### EXERCISE AIM
Could you copy out the stretch from the first of the rows through the row containing "coord(73,635)", reproducing each line word for word but leaving out the pictures?
----
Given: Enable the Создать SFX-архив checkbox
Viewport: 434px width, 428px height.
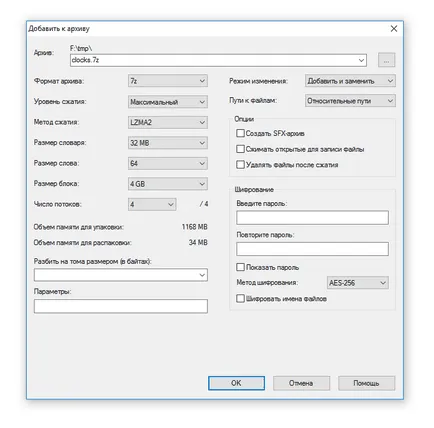Looking at the screenshot, I should tap(240, 133).
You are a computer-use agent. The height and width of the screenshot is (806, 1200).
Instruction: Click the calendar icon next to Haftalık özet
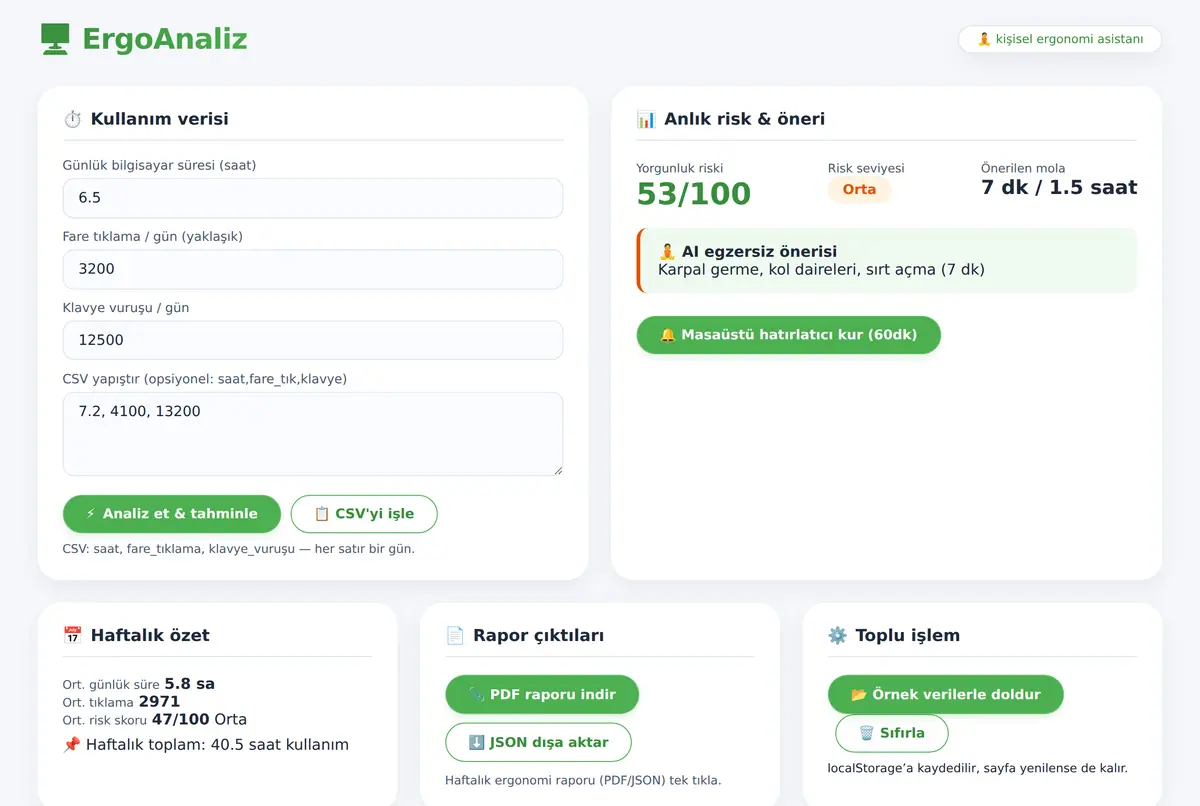coord(73,635)
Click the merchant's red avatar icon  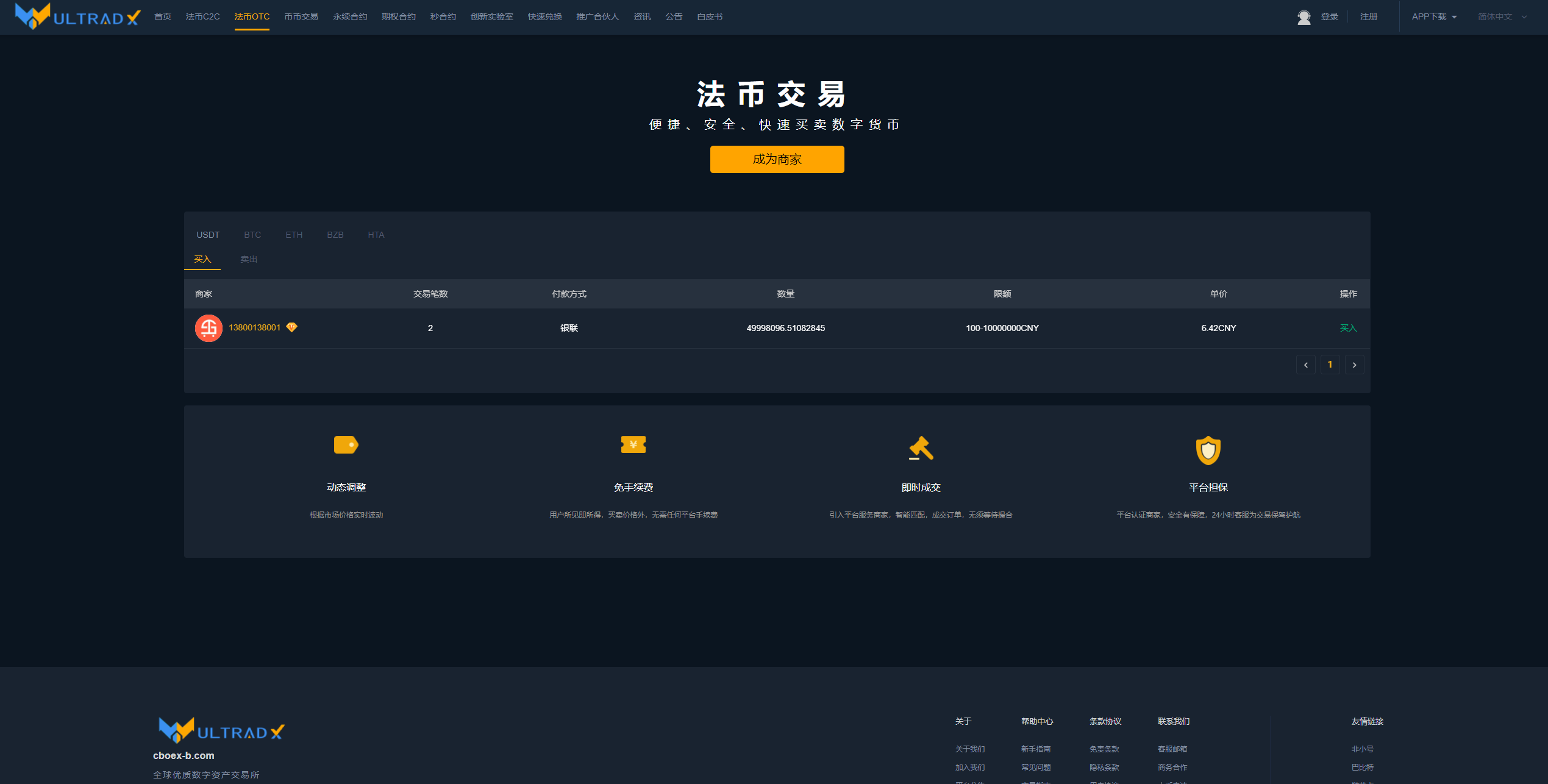point(209,328)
----
### FULL ANSWER
Given: Enable the Создать SFX-архив checkbox
Viewport: 434px width, 428px height.
Looking at the screenshot, I should tap(240, 133).
You are a computer-use agent. The height and width of the screenshot is (806, 1200).
Instruction: Click the calendar icon next to Haftalık özet
coord(73,635)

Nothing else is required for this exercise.